*Task item:* Please list each line in the rows below that contains the word "Find", copying every such line in full.

*Information given:*
= Beginning of Section =

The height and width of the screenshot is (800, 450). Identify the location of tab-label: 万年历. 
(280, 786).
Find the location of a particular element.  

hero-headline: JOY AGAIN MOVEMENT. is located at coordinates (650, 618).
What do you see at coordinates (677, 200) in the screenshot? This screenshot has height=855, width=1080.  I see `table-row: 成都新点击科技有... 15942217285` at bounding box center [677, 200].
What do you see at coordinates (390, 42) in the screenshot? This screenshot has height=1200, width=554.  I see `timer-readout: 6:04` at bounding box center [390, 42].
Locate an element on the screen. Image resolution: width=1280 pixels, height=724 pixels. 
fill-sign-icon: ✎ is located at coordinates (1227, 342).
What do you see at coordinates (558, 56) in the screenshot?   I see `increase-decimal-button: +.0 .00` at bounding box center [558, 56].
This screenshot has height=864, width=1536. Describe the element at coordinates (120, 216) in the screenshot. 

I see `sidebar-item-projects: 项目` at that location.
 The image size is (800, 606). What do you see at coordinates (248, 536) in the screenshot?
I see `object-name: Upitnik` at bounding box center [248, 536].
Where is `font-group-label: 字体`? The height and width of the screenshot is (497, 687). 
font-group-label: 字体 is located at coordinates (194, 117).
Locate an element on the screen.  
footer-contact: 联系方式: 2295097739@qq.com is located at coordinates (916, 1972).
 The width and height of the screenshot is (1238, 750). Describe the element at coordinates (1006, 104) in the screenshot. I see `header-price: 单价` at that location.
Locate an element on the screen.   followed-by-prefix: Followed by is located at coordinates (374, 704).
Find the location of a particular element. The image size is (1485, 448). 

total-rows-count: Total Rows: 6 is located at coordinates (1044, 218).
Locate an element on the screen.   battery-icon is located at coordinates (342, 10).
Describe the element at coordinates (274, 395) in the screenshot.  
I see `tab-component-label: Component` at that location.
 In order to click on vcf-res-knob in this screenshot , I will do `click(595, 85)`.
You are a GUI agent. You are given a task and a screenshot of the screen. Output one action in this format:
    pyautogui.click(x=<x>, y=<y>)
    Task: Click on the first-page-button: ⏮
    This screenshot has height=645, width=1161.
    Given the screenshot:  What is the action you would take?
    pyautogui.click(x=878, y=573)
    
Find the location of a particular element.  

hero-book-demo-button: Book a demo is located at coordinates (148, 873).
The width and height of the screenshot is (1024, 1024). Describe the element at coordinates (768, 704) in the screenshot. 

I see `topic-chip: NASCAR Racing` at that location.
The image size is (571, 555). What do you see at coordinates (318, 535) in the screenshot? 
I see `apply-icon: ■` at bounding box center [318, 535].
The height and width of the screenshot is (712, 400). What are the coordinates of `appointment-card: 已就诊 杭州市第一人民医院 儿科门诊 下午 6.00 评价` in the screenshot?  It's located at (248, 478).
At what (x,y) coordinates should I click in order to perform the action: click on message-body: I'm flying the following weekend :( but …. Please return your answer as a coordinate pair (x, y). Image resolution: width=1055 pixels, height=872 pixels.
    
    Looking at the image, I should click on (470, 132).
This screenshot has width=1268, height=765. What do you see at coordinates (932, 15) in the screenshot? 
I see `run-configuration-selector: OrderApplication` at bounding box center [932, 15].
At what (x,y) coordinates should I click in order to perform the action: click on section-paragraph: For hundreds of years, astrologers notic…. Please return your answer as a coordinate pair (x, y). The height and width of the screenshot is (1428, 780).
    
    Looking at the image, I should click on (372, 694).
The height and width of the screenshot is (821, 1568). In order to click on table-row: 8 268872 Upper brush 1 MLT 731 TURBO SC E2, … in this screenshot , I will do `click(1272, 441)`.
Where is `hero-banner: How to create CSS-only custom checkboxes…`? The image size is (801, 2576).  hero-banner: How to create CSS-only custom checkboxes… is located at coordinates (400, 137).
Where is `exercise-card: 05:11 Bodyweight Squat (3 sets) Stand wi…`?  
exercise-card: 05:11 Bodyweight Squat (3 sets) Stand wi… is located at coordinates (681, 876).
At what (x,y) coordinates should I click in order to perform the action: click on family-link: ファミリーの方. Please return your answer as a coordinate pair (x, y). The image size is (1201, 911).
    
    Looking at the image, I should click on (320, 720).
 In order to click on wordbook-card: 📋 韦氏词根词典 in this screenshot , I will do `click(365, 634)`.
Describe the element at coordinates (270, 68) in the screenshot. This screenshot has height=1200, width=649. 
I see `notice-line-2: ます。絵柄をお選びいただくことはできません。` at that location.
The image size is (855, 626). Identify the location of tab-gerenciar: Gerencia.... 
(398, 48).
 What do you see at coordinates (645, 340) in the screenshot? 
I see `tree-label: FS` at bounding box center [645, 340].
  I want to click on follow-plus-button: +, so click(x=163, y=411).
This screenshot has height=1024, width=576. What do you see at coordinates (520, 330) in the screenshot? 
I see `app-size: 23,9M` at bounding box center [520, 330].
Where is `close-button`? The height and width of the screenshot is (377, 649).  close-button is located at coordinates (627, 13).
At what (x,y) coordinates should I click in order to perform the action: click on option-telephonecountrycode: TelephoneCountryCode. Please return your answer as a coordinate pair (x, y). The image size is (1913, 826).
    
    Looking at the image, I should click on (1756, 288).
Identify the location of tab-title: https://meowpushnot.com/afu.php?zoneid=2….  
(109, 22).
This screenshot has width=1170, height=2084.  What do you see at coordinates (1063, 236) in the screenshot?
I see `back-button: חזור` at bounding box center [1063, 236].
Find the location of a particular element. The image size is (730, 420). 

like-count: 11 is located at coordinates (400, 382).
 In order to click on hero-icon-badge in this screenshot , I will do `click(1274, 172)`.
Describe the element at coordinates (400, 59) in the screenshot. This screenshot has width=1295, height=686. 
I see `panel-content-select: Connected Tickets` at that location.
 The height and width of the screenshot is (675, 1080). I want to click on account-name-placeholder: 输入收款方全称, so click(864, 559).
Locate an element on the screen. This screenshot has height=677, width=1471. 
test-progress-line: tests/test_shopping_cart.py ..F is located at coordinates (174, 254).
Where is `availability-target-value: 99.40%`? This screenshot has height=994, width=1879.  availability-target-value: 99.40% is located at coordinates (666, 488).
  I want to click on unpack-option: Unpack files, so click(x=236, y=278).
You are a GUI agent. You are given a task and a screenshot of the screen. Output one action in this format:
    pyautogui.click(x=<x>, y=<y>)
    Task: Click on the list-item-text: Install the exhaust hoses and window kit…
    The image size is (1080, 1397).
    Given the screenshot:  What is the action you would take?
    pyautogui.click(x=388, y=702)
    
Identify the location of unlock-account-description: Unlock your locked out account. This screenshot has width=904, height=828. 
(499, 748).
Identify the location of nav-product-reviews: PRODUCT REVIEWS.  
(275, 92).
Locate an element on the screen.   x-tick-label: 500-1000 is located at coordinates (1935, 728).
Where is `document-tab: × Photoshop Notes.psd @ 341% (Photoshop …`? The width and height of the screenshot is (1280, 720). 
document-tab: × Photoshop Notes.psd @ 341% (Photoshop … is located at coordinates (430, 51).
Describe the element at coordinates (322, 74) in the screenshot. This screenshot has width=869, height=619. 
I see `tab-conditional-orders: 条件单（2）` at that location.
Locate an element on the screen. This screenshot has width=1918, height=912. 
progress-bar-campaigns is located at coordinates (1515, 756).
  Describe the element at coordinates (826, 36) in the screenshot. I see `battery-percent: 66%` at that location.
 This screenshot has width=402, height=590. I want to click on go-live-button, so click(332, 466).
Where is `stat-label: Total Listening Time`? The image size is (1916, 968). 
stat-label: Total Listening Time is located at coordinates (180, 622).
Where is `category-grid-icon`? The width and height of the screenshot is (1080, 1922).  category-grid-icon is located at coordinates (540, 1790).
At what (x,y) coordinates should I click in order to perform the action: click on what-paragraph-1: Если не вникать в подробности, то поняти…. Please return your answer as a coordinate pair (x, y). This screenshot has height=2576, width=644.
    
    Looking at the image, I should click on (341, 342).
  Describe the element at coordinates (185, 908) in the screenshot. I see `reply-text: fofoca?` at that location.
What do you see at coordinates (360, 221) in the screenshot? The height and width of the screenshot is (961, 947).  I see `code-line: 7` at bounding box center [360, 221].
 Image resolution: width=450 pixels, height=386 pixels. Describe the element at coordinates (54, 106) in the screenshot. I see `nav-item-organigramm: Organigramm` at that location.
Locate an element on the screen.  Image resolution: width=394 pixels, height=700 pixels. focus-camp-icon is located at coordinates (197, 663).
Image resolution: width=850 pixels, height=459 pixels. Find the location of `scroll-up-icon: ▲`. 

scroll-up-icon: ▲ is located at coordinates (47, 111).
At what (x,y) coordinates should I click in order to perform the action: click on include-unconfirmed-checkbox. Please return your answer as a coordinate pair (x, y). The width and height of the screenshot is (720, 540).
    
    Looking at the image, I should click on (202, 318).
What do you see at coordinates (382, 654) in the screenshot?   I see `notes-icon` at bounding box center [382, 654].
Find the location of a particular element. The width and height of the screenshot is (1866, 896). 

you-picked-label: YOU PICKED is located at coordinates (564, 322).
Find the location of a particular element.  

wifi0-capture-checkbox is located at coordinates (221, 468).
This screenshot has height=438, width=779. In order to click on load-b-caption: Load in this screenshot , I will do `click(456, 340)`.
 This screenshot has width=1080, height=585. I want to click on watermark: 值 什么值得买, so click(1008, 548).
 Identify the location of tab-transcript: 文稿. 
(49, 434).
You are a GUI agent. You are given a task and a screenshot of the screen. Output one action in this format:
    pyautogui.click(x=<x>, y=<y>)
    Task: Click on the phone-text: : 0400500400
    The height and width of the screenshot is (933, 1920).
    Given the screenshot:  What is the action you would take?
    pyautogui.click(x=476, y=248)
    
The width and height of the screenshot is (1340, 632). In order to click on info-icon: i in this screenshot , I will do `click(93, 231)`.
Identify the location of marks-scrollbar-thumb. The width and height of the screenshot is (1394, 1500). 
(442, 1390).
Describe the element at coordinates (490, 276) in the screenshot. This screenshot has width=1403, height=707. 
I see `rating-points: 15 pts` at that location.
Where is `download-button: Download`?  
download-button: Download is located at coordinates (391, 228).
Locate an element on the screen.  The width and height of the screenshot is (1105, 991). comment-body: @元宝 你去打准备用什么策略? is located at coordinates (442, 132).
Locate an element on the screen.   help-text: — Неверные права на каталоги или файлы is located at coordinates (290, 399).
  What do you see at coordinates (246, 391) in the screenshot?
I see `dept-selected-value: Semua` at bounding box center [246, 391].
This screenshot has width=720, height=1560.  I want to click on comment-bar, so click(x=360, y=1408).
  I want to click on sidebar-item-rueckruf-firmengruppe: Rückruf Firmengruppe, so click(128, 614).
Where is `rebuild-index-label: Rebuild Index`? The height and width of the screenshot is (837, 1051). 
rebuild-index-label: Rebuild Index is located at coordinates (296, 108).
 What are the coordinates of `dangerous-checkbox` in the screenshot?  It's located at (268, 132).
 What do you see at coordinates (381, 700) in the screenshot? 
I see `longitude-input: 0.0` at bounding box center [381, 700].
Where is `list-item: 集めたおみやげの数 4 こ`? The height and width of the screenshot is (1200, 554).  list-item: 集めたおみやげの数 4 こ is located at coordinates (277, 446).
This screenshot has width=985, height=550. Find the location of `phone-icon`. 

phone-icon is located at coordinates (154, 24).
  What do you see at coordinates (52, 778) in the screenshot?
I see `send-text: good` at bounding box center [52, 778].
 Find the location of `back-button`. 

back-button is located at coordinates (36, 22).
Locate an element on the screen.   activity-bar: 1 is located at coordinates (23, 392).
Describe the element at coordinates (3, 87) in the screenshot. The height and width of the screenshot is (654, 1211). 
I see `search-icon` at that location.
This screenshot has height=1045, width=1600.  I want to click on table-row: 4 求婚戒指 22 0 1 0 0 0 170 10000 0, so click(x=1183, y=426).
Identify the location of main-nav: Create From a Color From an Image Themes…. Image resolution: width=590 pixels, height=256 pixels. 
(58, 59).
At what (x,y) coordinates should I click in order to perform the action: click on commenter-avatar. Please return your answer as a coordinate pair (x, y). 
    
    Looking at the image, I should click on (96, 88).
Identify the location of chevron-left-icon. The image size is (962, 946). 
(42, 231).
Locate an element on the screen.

= End of Section =

*Written answer:*
Find the location of a particular element.  
Find the location of a particular element. The image size is (1485, 448). 
Find the location of a particular element.  
Find the location of a particular element. The image size is (730, 420). 
Image resolution: width=850 pixels, height=459 pixels. Find the location of `scroll-up-icon: ▲`. 
Find the location of a particular element. The width and height of the screenshot is (1866, 896). 
Find the location of a particular element.  
This screenshot has width=985, height=550. Find the location of `phone-icon`. 
 Find the location of `back-button`. 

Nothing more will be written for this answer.